Briggs is a very handsome handsome hunk of gold! Can't believe someone didn't snap him up in a heart beat. He has a wonderful happy face.


----------



## GoldenJoyx'stwo (Feb 25, 2007)

I don't know how anyone gave him up! He's beautiful. Once his treatment is done, he'll be adopted in no time!


----------



## HovawartMom (Aug 10, 2006)

he looks like a bear,he's gorgeous.He makes me think of Cosmo,in a lighter color.


----------



## mylissyk (Feb 25, 2007)

I JUST saw him on Petfinder! He's beautiful, really glad you guys got him before it was too late!


----------



## cubbysan (Mar 13, 2007)

He is so beautiful!!! So lucky to have been saved.


----------



## Griffyn'sMom (Mar 22, 2007)

What a gorgeous boy! He looks like a real sweetie too!


----------



## GoldenGratitude (Jan 25, 2007)

He is sooo beautiful and looks like such a sweetheart sitting there so nice.


----------



## Brinkleysmom (Dec 17, 2005)

Mary he is absolutely gorgeous and when I come out there in May, and if he is still there, I am bringing him home with me for Brinks to play with. He is just a handsome teddy bear. Just gorgeous. Imagine that poor guy being put down. What a tragedy it would have been. One handsome boy. I seriously will take him home with me when I come out there if he is not taken.


----------



## Maggies mom (Jan 6, 2006)

Donna, he is so sweet.. and such a goof ball...........


----------



## Sunshine Goldens (Oct 31, 2005)

Rut roh...good thing he's not in CT either...:


----------



## KatzNK9 (Feb 27, 2007)

Whooooooooaaaaaaaaaaaa ... he's gorgeous! Glad he's safe & sound. Hope his HW treatment goes well.


----------



## Brandy's Mom (Oct 5, 2005)

What a great smile! The way he holds himself says it all. Typical, wonderful golden.


----------



## Boofy Bonbon (Feb 25, 2007)

He's gorgeous, amazing how anyone could even contemplate having him PTS. Sounds like he has a lot of interest though. Great news for him.


----------



## robinsegg26 (Nov 14, 2006)

Wow Mary hes gorgeous... I couldnt foster him either...lol...


----------



## Brinkleysmom (Dec 17, 2005)

Maggies mom said:


> Donna, he is so sweet.. and such a goof ball...........

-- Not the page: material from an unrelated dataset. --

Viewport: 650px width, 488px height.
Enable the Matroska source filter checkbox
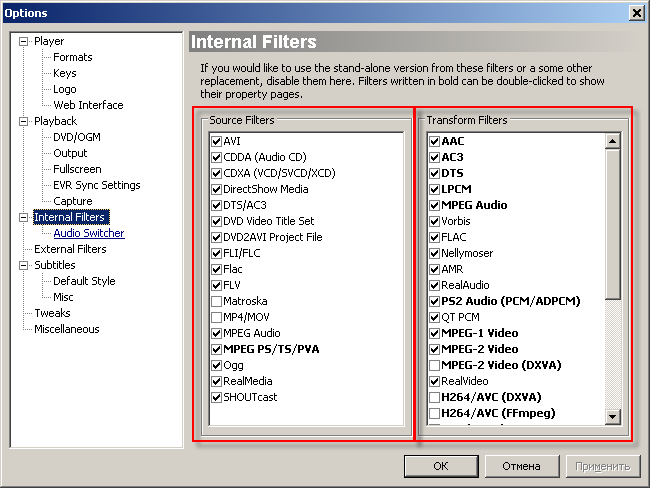point(216,301)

Well then Mary, he would fit right into the scheme of things here with Brinks and with Barney. You know what a goof ball Barney is.:bowl: :bowl: He is a handsome handsome boy.


----------



## gracie's mom (Aug 6, 2006)

OMG Mary he is BEAUTIFUL!!! I love the big block head. He will find a forever home quick I'm sure!!! Hope HW Treatment goes well.


----------



## Maggies mom (Jan 6, 2006)

Well it looks like Briggs needs a foster home for the weekend, so it looks like hes coming to Camp Maggie's.


----------



## gracie's mom (Aug 6, 2006)

Maggies mom said:


> Well it looks like Briggs needs a foster home for the weekend, so it looks like hes coming to Camp Maggie's.


LOL.....AAHH, the Land of Rescue and no foster homes! Isn't it grand!! 
Good Luck. Hope all goes well.


----------



## Maggies mom (Jan 6, 2006)

LoL..... I think Briggs will learn real quick how Maggie runs Camp...:bowl: :bowl: :bowl: :bowl: :bowl: :bowl:


----------



## Brinkleysmom (Dec 17, 2005)

Maggies mom said:


> LoL..... I think Briggs will learn real quick how Maggie runs Camp...:bowl: :bowl: :bowl: :bowl: :bowl: :bowl:


I think you need to get one of those drill sargent hats along with a whistle and take a photo Magg's with that stuff on and title it, Camp Maggie's, Where its Learn Easy or Maggie's Way!!!! LOL!!! :bowl: :bowl:


----------



## Maggies mom (Jan 6, 2006)

LOL......................Most of them get it within the first 10 minutes.........


----------



## Brinkleysmom (Dec 17, 2005)

Maggies mom said:


> LOL......................Most of them get it within the first 10 minutes.........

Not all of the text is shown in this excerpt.